----- Records provided

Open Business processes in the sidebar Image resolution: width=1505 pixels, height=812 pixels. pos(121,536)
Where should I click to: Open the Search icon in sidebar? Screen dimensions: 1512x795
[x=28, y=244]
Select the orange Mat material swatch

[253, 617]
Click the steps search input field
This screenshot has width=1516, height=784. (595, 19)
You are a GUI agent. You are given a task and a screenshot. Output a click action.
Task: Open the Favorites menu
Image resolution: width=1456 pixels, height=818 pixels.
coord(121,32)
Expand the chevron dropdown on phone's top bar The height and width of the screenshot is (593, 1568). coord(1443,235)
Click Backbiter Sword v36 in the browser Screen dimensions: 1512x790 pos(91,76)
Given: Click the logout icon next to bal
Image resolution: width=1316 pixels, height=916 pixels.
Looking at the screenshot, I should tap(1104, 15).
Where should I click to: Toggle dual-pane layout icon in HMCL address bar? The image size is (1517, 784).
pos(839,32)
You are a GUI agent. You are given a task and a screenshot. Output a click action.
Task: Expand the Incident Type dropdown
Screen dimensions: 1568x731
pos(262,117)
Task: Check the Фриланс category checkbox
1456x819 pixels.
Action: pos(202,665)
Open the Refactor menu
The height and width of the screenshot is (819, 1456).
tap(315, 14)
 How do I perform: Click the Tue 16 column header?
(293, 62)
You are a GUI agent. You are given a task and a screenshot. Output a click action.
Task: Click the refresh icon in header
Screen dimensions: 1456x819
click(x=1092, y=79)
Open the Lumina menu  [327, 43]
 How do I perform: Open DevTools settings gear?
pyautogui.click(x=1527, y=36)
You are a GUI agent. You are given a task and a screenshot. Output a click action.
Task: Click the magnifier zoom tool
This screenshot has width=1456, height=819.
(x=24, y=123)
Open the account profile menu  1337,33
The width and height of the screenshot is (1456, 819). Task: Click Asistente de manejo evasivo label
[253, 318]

----------

▶ _What you should do_: Repeat the material above in full so that each line matches the original exactly.

▶ _Exercise solution_:
Open Business processes in the sidebar Image resolution: width=1505 pixels, height=812 pixels. pos(121,536)
Where should I click to: Open the Search icon in sidebar? Screen dimensions: 1512x795
[x=28, y=244]
Select the orange Mat material swatch

[253, 617]
Click the steps search input field
This screenshot has width=1516, height=784. (595, 19)
You are a GUI agent. You are given a task and a screenshot. Output a click action.
Task: Open the Favorites menu
Image resolution: width=1456 pixels, height=818 pixels.
coord(121,32)
Expand the chevron dropdown on phone's top bar The height and width of the screenshot is (593, 1568). coord(1443,235)
Click Backbiter Sword v36 in the browser Screen dimensions: 1512x790 pos(91,76)
Given: Click the logout icon next to bal
Image resolution: width=1316 pixels, height=916 pixels.
Looking at the screenshot, I should tap(1104, 15).
Where should I click to: Toggle dual-pane layout icon in HMCL address bar? The image size is (1517, 784).
pos(839,32)
You are a GUI agent. You are given a task and a screenshot. Output a click action.
Task: Expand the Incident Type dropdown
Screen dimensions: 1568x731
pos(262,117)
Task: Check the Фриланс category checkbox
1456x819 pixels.
Action: pos(202,665)
Open the Refactor menu
The height and width of the screenshot is (819, 1456).
tap(315, 14)
 How do I perform: Click the Tue 16 column header?
(293, 62)
You are a GUI agent. You are given a task and a screenshot. Output a click action.
Task: Click the refresh icon in header
Screen dimensions: 1456x819
click(x=1092, y=79)
Open the Lumina menu  [327, 43]
 How do I perform: Open DevTools settings gear?
pyautogui.click(x=1527, y=36)
You are a GUI agent. You are given a task and a screenshot. Output a click action.
Task: Click the magnifier zoom tool
This screenshot has width=1456, height=819.
(x=24, y=123)
Open the account profile menu  1337,33
The width and height of the screenshot is (1456, 819). Task: Click Asistente de manejo evasivo label
[253, 318]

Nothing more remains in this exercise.